* **BRANO CITATO**:
● ● ● ● ●

Un intervento deciso e appassionato, quello di Elisa Perazzolo, docente precaria alla Festa dell’Unità a Catania durante l’incontro con Faraone e Puglisi. Lei, come tanti altri insegnanti della classe A019 (Storia e Filosofia), hanno messo in evidenza le inefficenze del Concorso docenti con prove selettive ambigue e con poco tempo a disposizione.

Una protesta, già è in atto da diversi mesi, sfociata in un documento consegnato al sottosegretario Faraone di cui la Tecnica della Scuola è venuto in possesso (clicca qui per scaricare il documento) e nel discorso di giovedì scorso alla Festa democratica che ha riscosso un grande successo all’interno della nostra comunità social.

In un’intervista al nostro sito, Elisa Perazzaolo, ci racconta la sua storia e spiega i motivi della protesta dei docenti di storia e filosofia dopo aver sostenuto le prove del Concorsone.

● ● ● ● ●

* **DATI FORNITI**:
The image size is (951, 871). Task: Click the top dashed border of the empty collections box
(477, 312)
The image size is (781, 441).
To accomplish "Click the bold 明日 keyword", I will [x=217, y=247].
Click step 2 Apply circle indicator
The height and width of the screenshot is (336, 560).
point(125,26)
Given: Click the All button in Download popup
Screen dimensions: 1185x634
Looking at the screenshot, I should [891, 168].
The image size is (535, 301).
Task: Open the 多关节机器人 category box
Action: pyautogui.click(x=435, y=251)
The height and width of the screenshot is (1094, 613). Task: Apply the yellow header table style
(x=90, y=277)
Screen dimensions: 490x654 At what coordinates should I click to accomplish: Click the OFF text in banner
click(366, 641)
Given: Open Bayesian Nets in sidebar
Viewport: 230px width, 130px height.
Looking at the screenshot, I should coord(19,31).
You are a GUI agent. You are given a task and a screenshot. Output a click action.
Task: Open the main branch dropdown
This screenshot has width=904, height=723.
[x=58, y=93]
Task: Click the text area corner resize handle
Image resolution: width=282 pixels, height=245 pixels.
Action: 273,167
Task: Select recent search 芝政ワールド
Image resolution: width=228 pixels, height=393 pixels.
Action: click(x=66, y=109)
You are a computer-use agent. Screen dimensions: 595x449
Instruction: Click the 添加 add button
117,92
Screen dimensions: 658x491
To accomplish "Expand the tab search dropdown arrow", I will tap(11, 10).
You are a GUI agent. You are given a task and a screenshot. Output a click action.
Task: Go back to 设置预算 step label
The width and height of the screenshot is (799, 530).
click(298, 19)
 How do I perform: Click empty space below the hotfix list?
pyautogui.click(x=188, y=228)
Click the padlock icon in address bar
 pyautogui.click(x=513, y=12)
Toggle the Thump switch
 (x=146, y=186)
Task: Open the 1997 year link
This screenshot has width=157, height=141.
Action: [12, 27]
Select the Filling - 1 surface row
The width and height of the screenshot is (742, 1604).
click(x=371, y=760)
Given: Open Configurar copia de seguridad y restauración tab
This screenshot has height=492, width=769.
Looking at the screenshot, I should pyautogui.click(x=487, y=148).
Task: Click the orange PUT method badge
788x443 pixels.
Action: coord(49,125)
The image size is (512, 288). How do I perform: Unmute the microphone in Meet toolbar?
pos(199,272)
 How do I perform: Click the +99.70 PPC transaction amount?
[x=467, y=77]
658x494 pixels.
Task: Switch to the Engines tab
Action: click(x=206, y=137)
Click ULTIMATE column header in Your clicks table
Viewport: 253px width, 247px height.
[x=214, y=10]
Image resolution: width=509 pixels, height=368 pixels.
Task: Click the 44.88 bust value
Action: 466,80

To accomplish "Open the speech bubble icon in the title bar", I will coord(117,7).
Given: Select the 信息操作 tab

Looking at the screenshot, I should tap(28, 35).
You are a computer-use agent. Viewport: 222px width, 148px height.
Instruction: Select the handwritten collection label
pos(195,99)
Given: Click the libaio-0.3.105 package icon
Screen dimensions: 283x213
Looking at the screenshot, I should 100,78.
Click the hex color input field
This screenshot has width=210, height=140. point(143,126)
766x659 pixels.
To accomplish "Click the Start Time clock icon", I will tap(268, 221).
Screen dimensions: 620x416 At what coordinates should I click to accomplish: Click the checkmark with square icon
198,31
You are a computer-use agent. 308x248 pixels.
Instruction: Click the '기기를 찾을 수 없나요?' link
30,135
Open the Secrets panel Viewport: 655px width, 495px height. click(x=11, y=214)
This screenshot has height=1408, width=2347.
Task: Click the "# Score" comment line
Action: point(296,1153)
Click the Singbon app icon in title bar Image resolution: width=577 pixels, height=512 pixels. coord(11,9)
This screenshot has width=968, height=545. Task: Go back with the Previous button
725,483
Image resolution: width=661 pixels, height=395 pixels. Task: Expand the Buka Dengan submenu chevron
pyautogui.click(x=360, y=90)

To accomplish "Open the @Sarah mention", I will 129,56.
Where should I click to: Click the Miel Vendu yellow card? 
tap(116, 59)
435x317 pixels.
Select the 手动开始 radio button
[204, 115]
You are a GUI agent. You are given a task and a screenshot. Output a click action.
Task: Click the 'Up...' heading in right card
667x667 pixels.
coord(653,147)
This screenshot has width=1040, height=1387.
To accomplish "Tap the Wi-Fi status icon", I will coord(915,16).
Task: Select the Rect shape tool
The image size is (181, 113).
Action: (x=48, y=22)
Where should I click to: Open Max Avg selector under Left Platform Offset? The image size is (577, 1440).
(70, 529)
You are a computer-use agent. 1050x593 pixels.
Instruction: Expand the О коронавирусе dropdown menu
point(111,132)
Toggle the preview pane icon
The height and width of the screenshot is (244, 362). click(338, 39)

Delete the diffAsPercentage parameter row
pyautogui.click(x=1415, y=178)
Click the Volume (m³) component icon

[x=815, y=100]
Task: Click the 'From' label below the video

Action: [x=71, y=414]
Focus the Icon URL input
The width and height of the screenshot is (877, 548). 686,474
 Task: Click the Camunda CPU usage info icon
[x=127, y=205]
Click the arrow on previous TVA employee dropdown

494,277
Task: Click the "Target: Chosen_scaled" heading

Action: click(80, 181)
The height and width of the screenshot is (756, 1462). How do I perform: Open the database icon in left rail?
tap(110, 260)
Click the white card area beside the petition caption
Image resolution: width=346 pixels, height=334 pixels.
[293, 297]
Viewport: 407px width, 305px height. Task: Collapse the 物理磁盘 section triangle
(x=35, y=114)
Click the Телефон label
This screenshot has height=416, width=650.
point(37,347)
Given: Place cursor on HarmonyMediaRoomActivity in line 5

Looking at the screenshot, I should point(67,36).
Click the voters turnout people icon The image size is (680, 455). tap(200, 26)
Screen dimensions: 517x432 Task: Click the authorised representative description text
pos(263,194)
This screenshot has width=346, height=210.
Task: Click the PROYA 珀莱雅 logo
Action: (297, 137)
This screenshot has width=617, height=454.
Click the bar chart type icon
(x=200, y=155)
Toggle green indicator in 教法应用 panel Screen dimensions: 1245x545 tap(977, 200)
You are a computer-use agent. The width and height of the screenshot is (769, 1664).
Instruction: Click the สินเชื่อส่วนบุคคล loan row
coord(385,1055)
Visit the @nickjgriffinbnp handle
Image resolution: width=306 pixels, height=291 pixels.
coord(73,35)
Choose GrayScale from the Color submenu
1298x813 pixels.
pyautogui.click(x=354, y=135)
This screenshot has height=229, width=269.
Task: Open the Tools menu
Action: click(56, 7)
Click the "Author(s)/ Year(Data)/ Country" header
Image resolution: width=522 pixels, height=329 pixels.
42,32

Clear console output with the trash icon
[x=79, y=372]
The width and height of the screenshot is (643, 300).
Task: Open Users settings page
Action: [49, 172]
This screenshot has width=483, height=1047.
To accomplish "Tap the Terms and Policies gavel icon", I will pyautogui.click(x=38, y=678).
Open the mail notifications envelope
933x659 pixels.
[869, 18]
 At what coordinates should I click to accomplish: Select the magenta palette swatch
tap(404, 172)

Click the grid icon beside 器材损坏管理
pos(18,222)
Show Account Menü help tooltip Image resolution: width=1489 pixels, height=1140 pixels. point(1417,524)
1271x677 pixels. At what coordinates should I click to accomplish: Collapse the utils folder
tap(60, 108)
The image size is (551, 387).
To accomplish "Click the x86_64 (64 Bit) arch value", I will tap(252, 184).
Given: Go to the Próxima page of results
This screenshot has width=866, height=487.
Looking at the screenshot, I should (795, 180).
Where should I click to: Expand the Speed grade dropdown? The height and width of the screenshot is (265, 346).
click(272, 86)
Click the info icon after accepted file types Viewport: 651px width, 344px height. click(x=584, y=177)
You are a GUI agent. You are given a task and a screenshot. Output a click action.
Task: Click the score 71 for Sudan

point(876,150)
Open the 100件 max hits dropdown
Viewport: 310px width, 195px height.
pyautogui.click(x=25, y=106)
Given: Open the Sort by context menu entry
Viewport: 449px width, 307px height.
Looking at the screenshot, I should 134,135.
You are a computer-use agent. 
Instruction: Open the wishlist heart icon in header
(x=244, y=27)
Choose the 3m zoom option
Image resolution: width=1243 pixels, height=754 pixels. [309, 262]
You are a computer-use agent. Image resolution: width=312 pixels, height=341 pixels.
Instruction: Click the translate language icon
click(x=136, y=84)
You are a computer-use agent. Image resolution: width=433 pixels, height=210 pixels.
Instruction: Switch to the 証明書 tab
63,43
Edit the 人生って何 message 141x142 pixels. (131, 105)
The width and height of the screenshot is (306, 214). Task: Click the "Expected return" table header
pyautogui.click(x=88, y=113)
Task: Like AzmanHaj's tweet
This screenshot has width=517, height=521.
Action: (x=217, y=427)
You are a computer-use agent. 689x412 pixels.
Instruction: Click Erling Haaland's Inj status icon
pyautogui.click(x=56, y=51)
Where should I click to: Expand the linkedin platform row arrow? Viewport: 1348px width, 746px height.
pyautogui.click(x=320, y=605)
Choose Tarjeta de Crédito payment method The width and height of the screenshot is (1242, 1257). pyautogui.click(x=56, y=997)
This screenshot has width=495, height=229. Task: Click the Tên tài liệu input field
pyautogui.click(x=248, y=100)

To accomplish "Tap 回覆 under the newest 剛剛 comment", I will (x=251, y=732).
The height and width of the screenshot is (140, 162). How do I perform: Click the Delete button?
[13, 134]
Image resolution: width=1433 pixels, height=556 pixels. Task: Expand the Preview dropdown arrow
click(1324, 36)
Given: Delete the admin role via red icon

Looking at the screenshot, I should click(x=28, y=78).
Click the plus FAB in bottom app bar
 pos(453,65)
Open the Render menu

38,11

● ● ● ● ●

* **COSA FARE**:
1. Trascrivi dal brano tutto ciò che va da "Una protesta, già" fino a "prove del Concorsone.", compresi gli estremi.
2. Secondo il brano, a chi è stato consegnato il documento nato dalla protesta?
3. Per favore, indica se ciascuna affermazione concorda con il brano, rispondendo sì o no e citando le parole decisive: (a) la protesta è cominciata giovedì scorso; (b) l'intervento si è tenuto alla Festa dell'Unità a Catania; (c) il discorso ha avuto scarso seguito nella comunità social.

* **RISPOSTE CORRETTE**:
1.
Una protesta, già è in atto da diversi mesi, sfociata in un documento consegnato al sottosegretario Faraone di cui la Tecnica della Scuola è venuto in possesso (clicca qui per scaricare il documento) e nel discorso di giovedì scorso alla Festa democratica che ha riscosso un grande successo all’interno della nostra comunità social.

In un’intervista al nostro sito, Elisa Perazzaolo, ci racconta la sua storia e spiega i motivi della protesta dei docenti di storia e filosofia dopo aver sostenuto le prove del Concorsone.

2. Al sottosegretario Faraone.

3.
(a) No: "già è in atto da diversi mesi".
(b) Sì: "alla Festa dell’Unità a Catania".
(c) No: "ha riscosso un grande successo all’interno della nostra comunità social".